Take a UK fund manager buying 10,000 shares in Apple at $200 dollars per share. Buying these shares would cost a fund manager $2 million dollars. If the fund manager wants to buy the shares, they will need to deliver the full amount of money on T+1 – otherwise the trade will fail. Perhaps the fund manager finds themselves in a situation where, once they account for all the various commissions, the overall number is $2,010,000.56. Therefore, to get an accurate net price to the penny, the fund manager needs confirmation of the trade from the back-office as quickly as possible, and then carrying out the GBP/USD trade to make sure that the equity trade can settle in time.

This not atypical trading situation gets to the heart of the challenges firms face around T+1. Nothing changes in terms of how a trade settles, it is simply that firms have a much shorter amount of time to play with.

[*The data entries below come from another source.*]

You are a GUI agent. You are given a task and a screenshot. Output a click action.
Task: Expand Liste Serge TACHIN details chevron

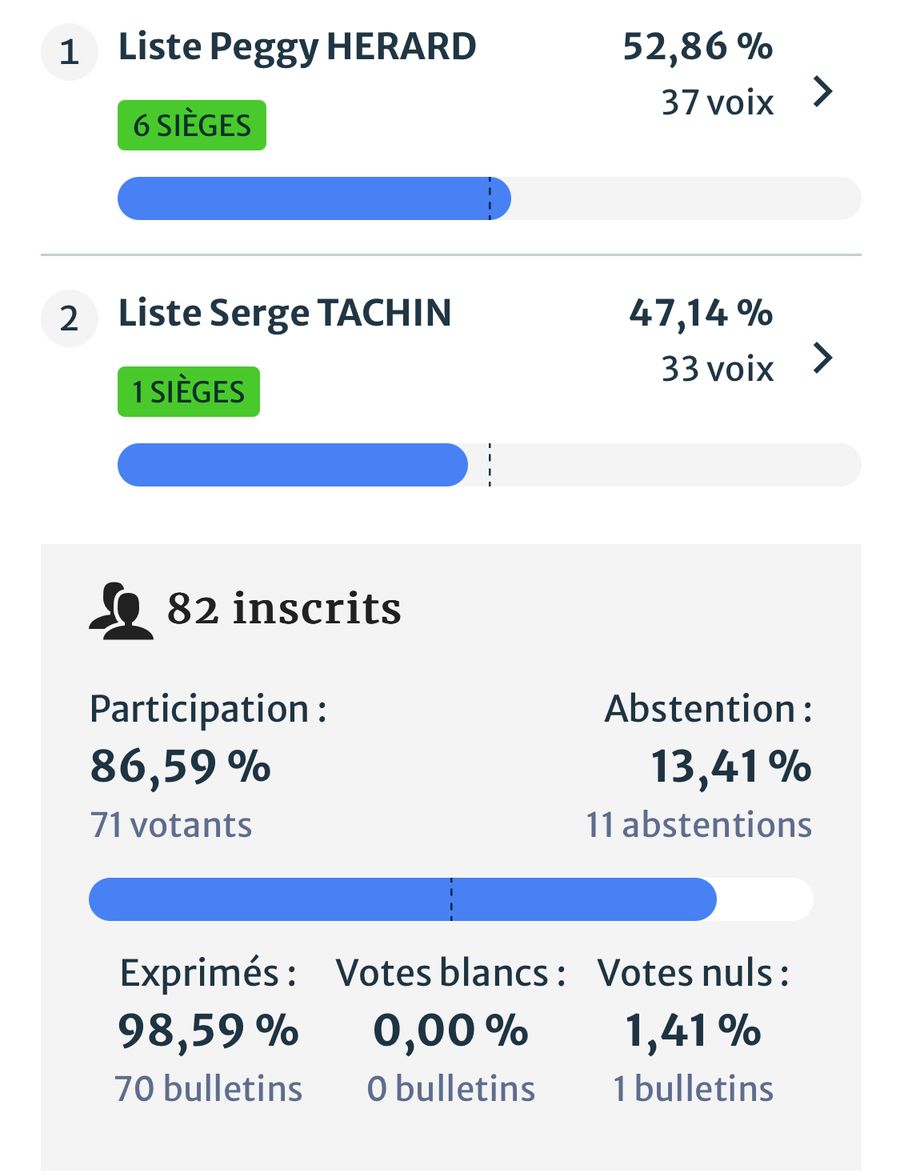click(x=822, y=358)
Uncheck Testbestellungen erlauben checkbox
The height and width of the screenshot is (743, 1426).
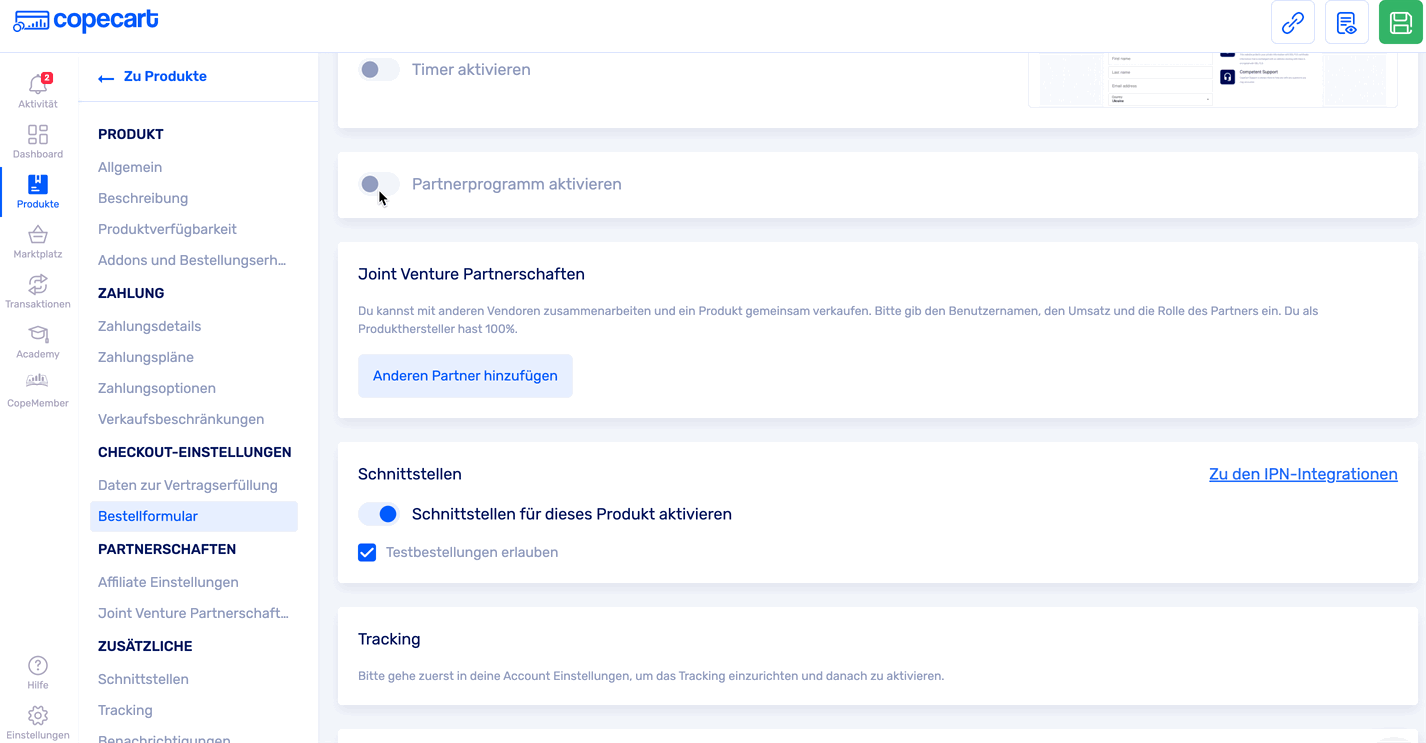click(x=367, y=552)
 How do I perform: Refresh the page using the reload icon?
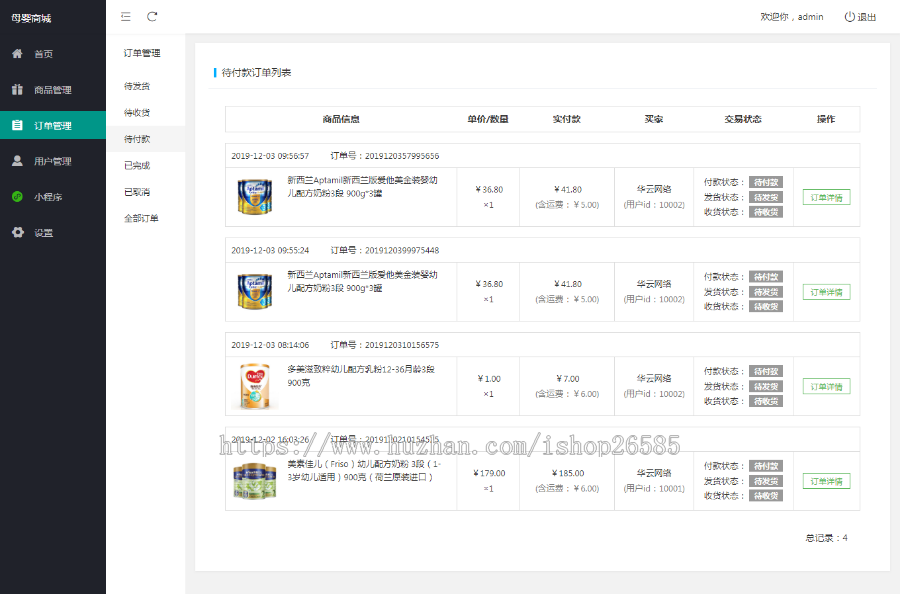[x=152, y=17]
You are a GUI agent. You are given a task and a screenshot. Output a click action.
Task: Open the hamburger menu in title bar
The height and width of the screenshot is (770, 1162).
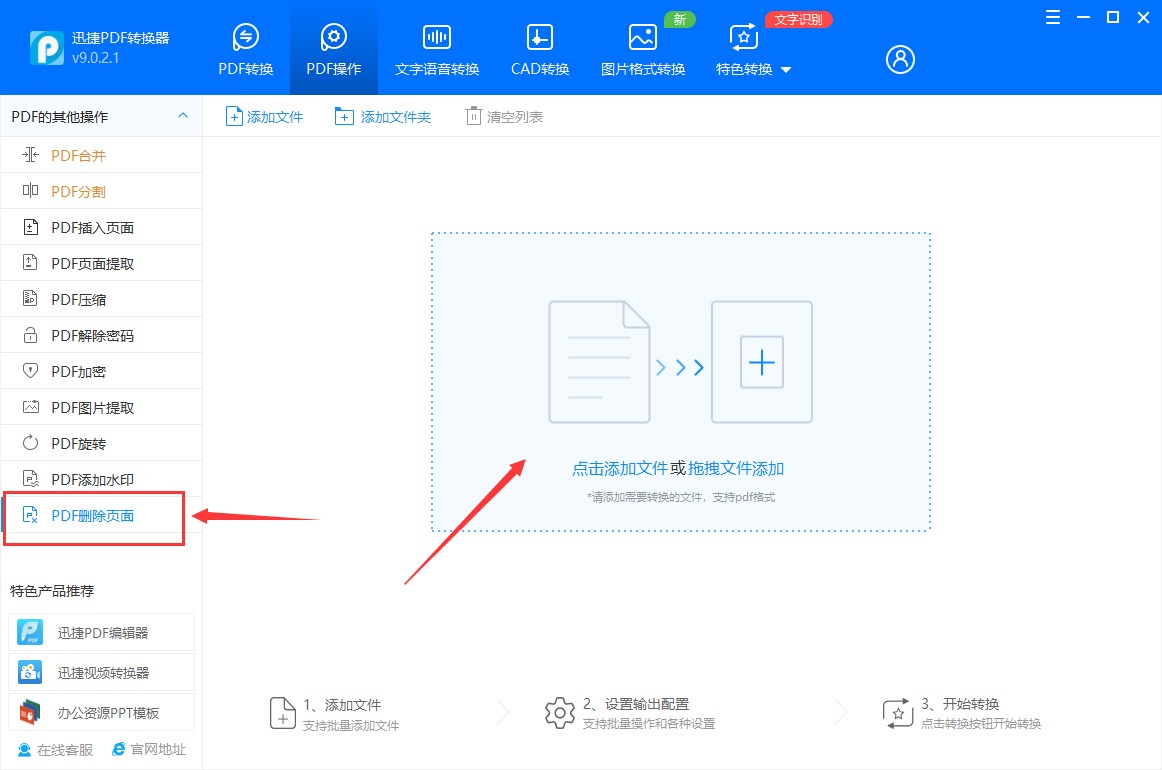[1051, 17]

It is no longer possible to wait an entire day to figure out what the final number is – everything needs to be completed a day earlier. Any UK fund manager will operate in pound sterling, not dollars. Therefore, they will need to carry out the trade by converting sterling into the precise amount of dollars that they need to deliver not just on Apple, but all their US cash equity trades. Essentially, this significantly compresses the timeframe in terms of how quickly a fund manager needs to get hold of dollars to complete what could be numerous US cash equities trades, all while ensuring the settlements have taken place within the day.

The only solution to this predicament is much tighter integration between the equity and FX trading systems. As soon as the back-office has confirmed the US cash equities trade, this information needs to flow seamlessly to the FX trading systems with no errors. There is simply not enough time for manual intervention in the world of T+1. For any firm looking to do this level of automation – they will need to lean on the agility and flexibility of cloud-based technology, as this is the only way they can get a faster time to market. Cloud technology can more easily automate equity and FX workflows to help meet T+1 requirements in a timely and efficient manner.